A former convent and primary school in Newry are to make way for a new community hub and housing scheme at a cost in the region of £12 million.
And over 120 jobs and apprenticeships will be created during the construction with the applicant already aiming for an opening date in 2022.
Two formal planning applications are now being considered by Newry, Mourne and Down District Council and are being publicly advertised this week.
According to a supporting statement by TSA Planning, the development would “facilitate the regeneration of an under-utilised brownfield site, which has lain derelict since 2011, and bring it back into viable use”.
It would be a “significant development investment with a gross value of circa £12 million”, according to the statement, which then reveals that “during the construction phase it will support in excess of 120 construction jobs and apprenticeships, with the economic impact set to positively benefit suppliers and subcontractors in the area”.
The lodging of planning papers follows the staging a pre-consultation event, as revealed by Armagh I last November.
There have been slight amendments to what was proposed at that time.
The number of apartments to be included as part of the Convent of Poor Clares redevelopment has decreased by one, from 14 to 13.

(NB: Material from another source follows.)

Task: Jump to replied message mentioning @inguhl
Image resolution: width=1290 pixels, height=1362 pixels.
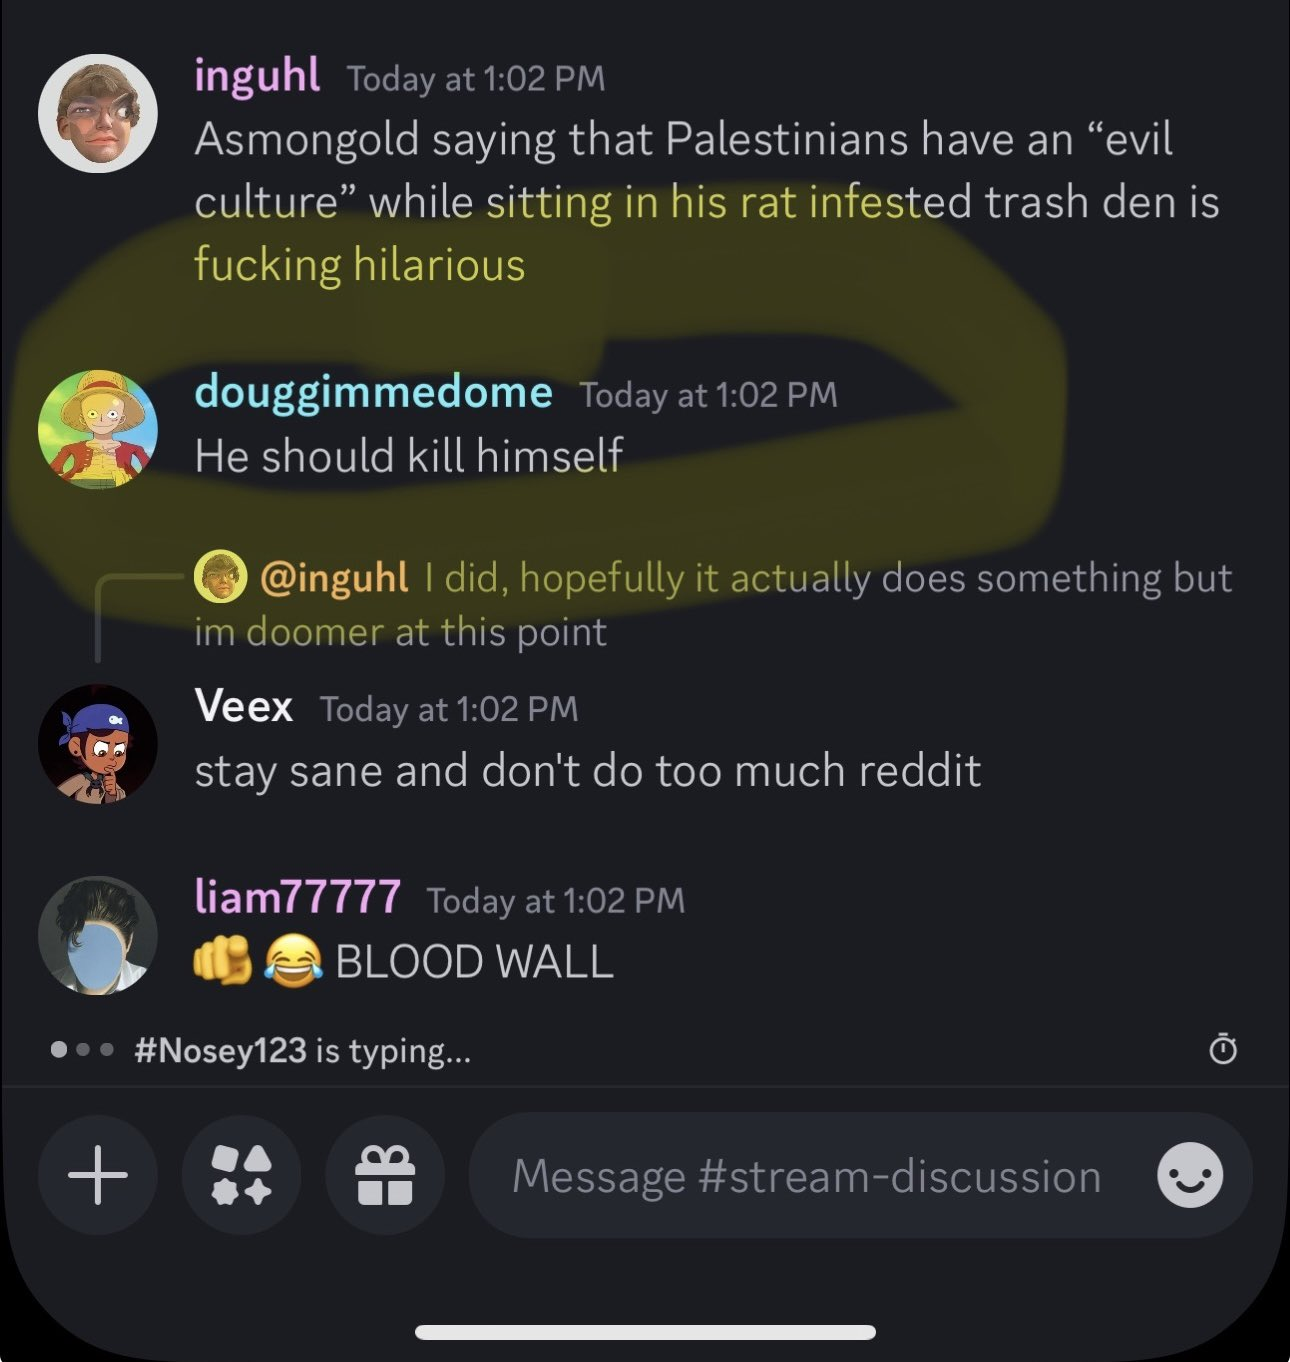Action: 713,604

And the number of social housing units which would be created within the grounds of the former St Clare’s Primary School is now indicated as being 76 as opposed to the 90 new homes first envisaged.
The applications currently under consideration are seeking full approval for the works and also consent to carry out demolition within a conservation area.
The highly ambitious scheme has been drawn up by the Belfast-based Clonrose Developments Ltd.
The intention is to restore the B2 listed chapel building to provide a new community hub.
And at the same time, the St Clare’s Convent Building would partly demolished and converted to make way for 13 apartments. These are to provide much-needed social housing in the area.
St Clare’s PS having amalgamated with St Colman’s Abbey in August 2014 and relocated to Courtney Hill as St Clare’s Abbey Primary School in September of that year. Their old school buildings, therefore, will be demolished and in their place will be built a further 76 “social affordable housing” units.
The application includes associated siteworks and new road improvements at the junction of High Street and Abbey Way. There will be car car parking, cycle stands, landscaping and open space provided throughout the expansive site.
The location is described in the planning application as “vacant lands and buildings since 2010 and 2011”.
The new community hub would stretch to 260 sq metres, representing no change in the existing floorspace of the existing chapel building.
The 76 housing units on the old school site would be comprised of 12 four-bedroom houses, 16 three-bedroom houses, 14 two-bedroom houses, 32 tw0-bedroom flats and two one-bedroom flats.
The apartments at the convent would taken the form of 11 single-bedroom units and two two-bedroom units.
According to a second design and access statement, the proposal is to be “reflective of the site’s long history as a convent and associated primary school”.
Granite from the existing boundary wall of the primary school will be “reclaimed” and used as a feature at the entrance of the site. A schoolyard tree will be restored and used as a focal point in the overall development.
Religious monuments which have been reclaimed will be reused for “public art purposes”.
The new development has been described as necessary to the area and is in “close proximity to local shops, school, service providers and public amenity areas”.
One of the supporting statements concludes: “The proposal has sought to promote choice and help meet the needs of the local community of Newry and the wider area through the delivery of a mix of social/affordable house types and sizes to cater for a range of families.
“It represents a sustainable form of development which encourages alternative modes of transport such as walking, cycling and use of public transport.”
Both applications are required to be endorsed by Newry, Mourne and Down District Council in order for the school to proceed. They are currently open to public views and recommendations will come before the planning committee for consideration in due course.